Tens of thousands of people are directly affected by the floods following the breach of the Kakhovka dam in southern Ukraine. Leaking oil threatens to cause serious damage to nature and animals as well. And, once again, cultural heritage sites and with them Ukraine’s history are also at risk from the destruction, which many observers describe as a war crime.
Churches, monuments and museums are submerged all over the Kherson region. Archaeological sites dating back to the Scythians — a nomadic people who lived in the region in the 8th century BC — and a Greek settlement from around 400 BC have been damaged or irretrievably destroyed. (Also Read | Louvre museum exhibits icons from Ukraine)
“The damage affects culturally and historically significant properties from different centuries,” Kilian Heck, an art historian at the University of Greifswald, told DW. “In terms of archaeological sites, Ukraine is one of the first places of discovery in the world.” The affected region in southern Ukraine had also become the center of Cossack culture in the 16th century and was also symbolically significant for the country’s independence.
Extent of the destruction not yet foreseeable
The extent of the damage is not yet clear, and information is scarce. Large parts of the flooded region are occupied by Russian troops, the Dnipro river marks the front line between Russian and Ukrainian soldiers.
According to official Ukrainian information, a museum honouring writer and humourist Ostap Vyshnya, which was not restored until 2020, and the Kherson Art Museum, named after painter Oleksii Shovkunenko, remain flooded as well.

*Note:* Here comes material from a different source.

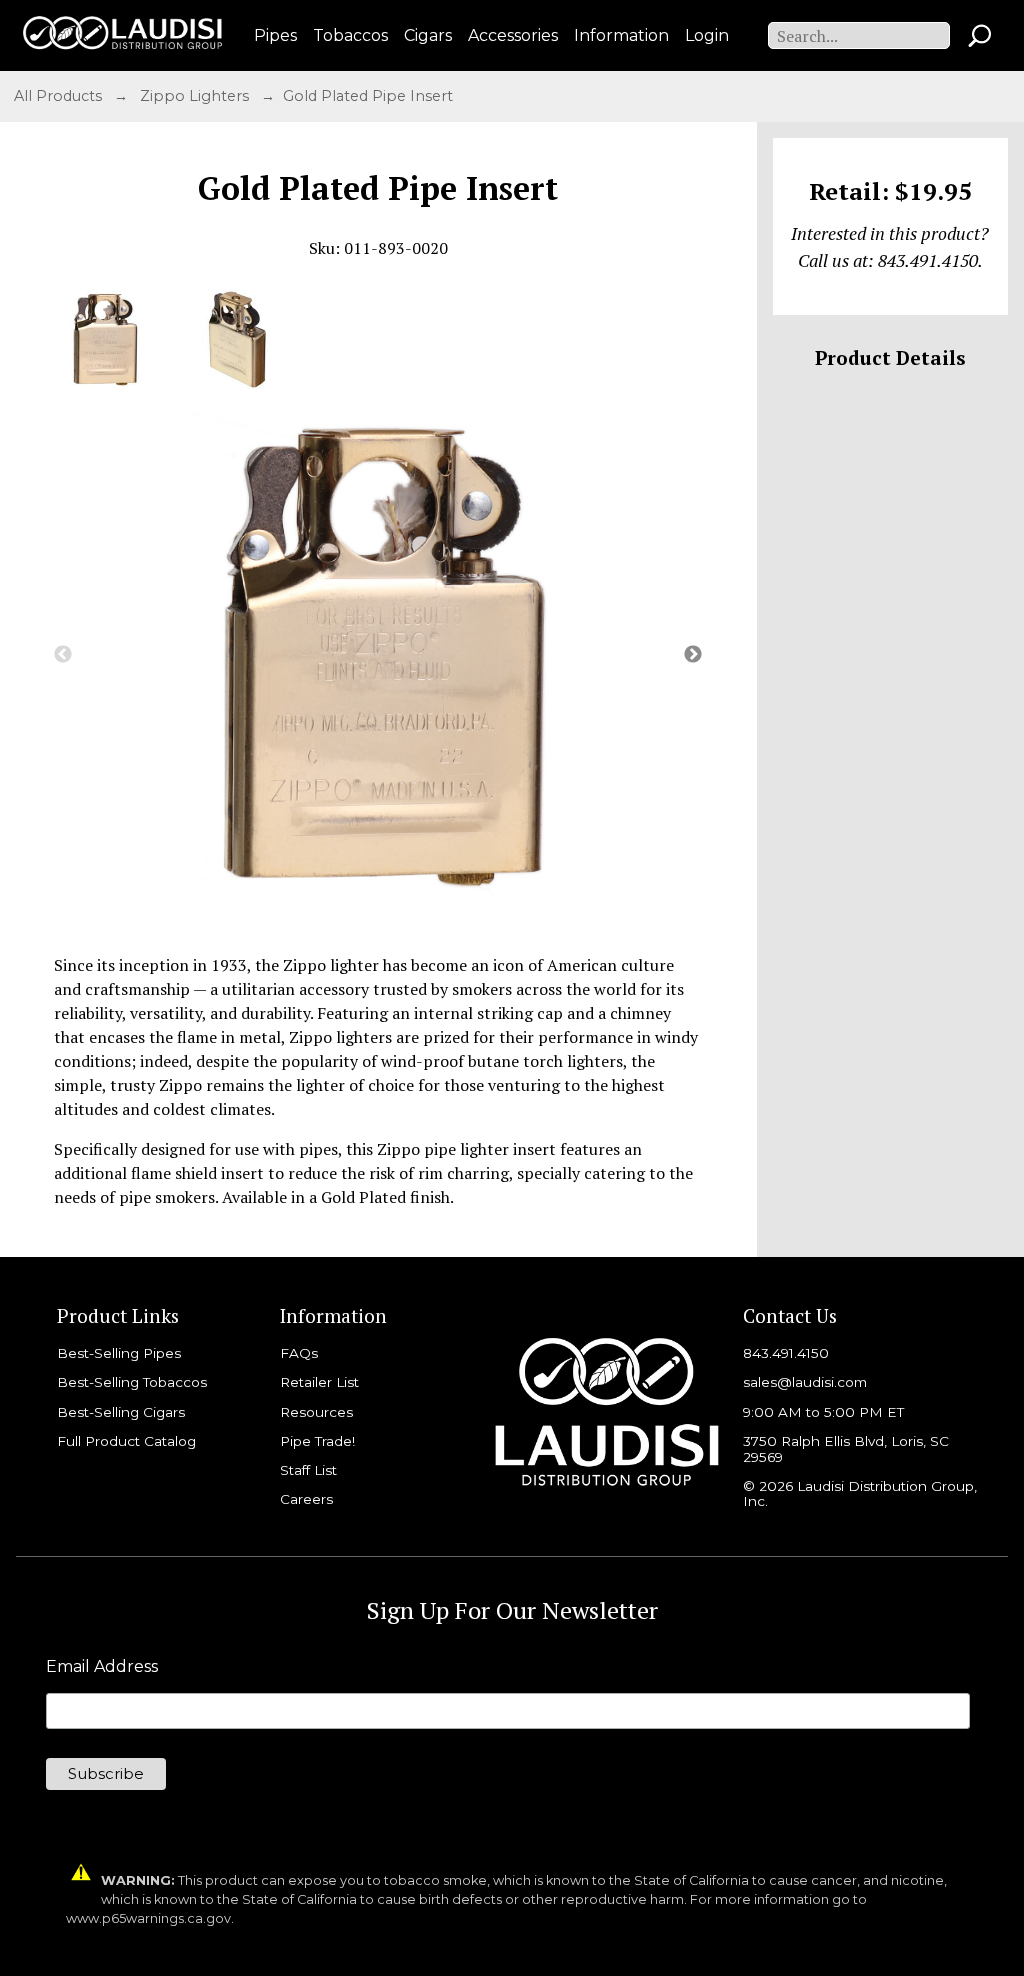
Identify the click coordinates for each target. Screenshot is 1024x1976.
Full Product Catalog (126, 1441)
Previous (63, 655)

In the flooded town of Oleshky, the former residence of folk artist Polina Rayko had been damaged by the water as well. The artist had begun painting only at the age of 69. She painted frescoes on the walls of her house and the building is one of Ukraine’s official cultural heritage sites.

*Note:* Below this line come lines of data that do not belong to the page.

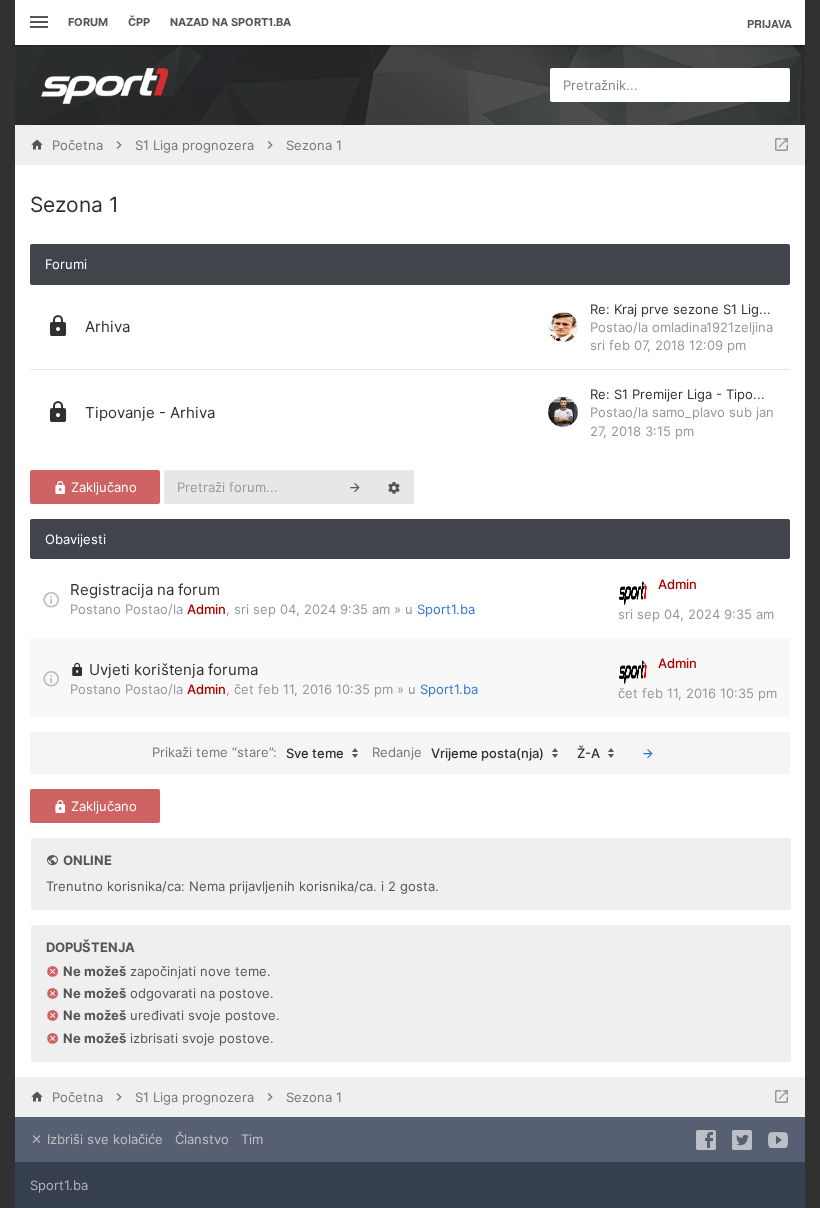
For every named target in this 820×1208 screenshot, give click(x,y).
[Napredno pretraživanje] (394, 487)
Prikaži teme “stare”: (248, 752)
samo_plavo (688, 412)
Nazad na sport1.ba (230, 22)
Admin (206, 609)
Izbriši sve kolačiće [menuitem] (103, 1139)
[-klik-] (648, 753)
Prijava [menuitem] (769, 23)
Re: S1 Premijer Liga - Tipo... (677, 394)
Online (87, 860)
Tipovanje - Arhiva (150, 412)
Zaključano (102, 487)
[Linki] (36, 22)
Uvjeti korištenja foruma (173, 669)
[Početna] (105, 85)
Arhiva (107, 326)
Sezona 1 (74, 204)
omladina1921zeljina (712, 327)
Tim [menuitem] (252, 1139)
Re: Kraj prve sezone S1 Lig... (680, 309)
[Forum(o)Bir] (781, 145)
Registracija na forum (145, 589)
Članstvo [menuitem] (202, 1139)
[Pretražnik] (355, 487)
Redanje (458, 752)
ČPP (139, 22)
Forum (88, 22)
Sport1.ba (446, 609)
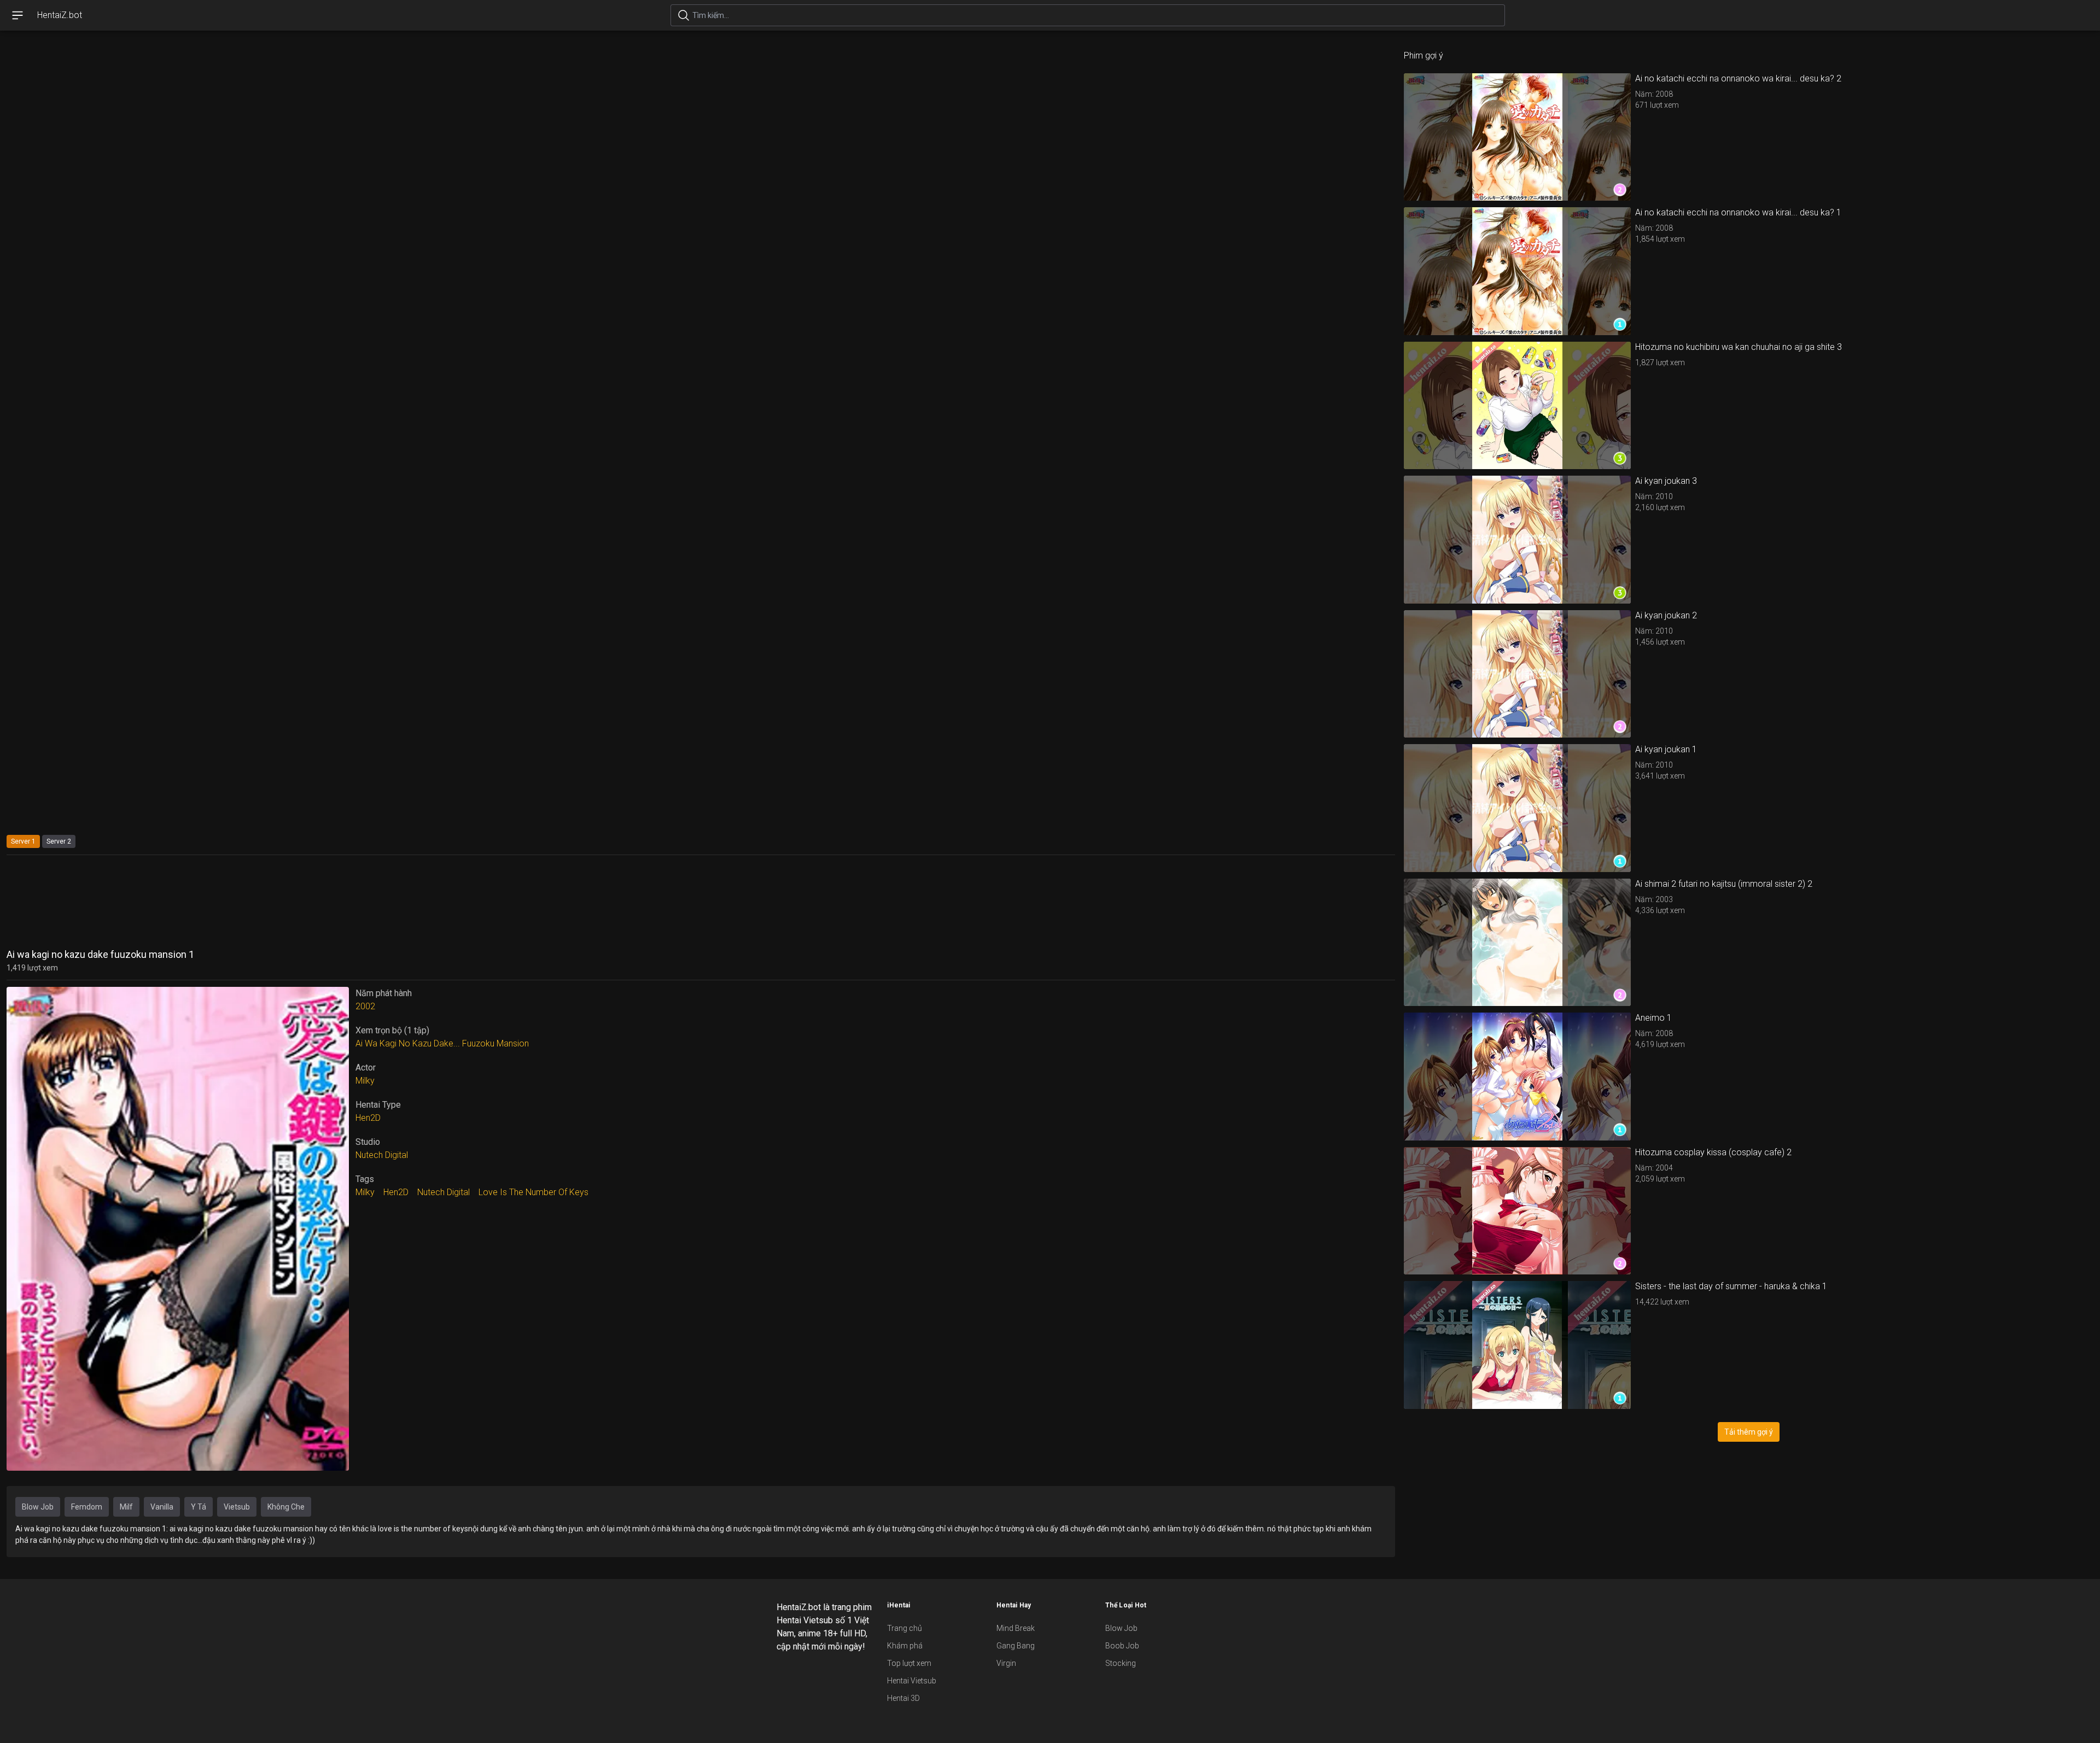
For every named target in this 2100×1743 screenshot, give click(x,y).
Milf (126, 1506)
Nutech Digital (381, 1155)
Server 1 (23, 841)
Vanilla (161, 1506)
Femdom (86, 1506)
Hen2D (368, 1118)
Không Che (286, 1506)
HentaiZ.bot (59, 15)
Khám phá (905, 1645)
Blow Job (38, 1506)
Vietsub (237, 1506)
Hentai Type (378, 1104)
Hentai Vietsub (911, 1680)
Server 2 (58, 841)
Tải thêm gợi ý (1748, 1432)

“The situation is unprecedented,” says Kilian Heck, who helped initiate the Ukraine Art Aid Center after the Russian invasion last year. The network of art historians and museum experts organizes aid shipments with packaging materials, generators or dehumidification equipment to protect works of art in Ukraine from the consequences of the war.
A certain routine was established during the war. Kilian Heck explains: “We rehearsed routines like: pack the works up, put them in the basement or evacuate them.”
The flood, on the other hand, is a completely new challenge: “There are hardly any means of responding appropriately in terms of conservation. It’s a new form destruction of cultural assets.”
In frequent Zoom meetings, German art historians exchange information with colleagues from Ukraine. Colleagues from the flooded areas had recently reported corpses floating in the water, which had been washed out of the cemeteries by the masses of water. Animal carcasses floating in the water, as well as contamination, also raised concerns about epidemics.
“The most important thing right now is to provide water filters,” says Kilian Heck.
The dam and hydroelectric plant near Kachowka were destroyed on June 6, with Ukraine and Russia blaming each other. Ukrainian authorities have called on the International Criminal Court in The Hague to investigate the destruction of the dam. The reservoir stored about 18 billion cubic meters of water. Authorities in the Kherson region reported that 600 square kilometers of land had been flooded — about the size of Chicago.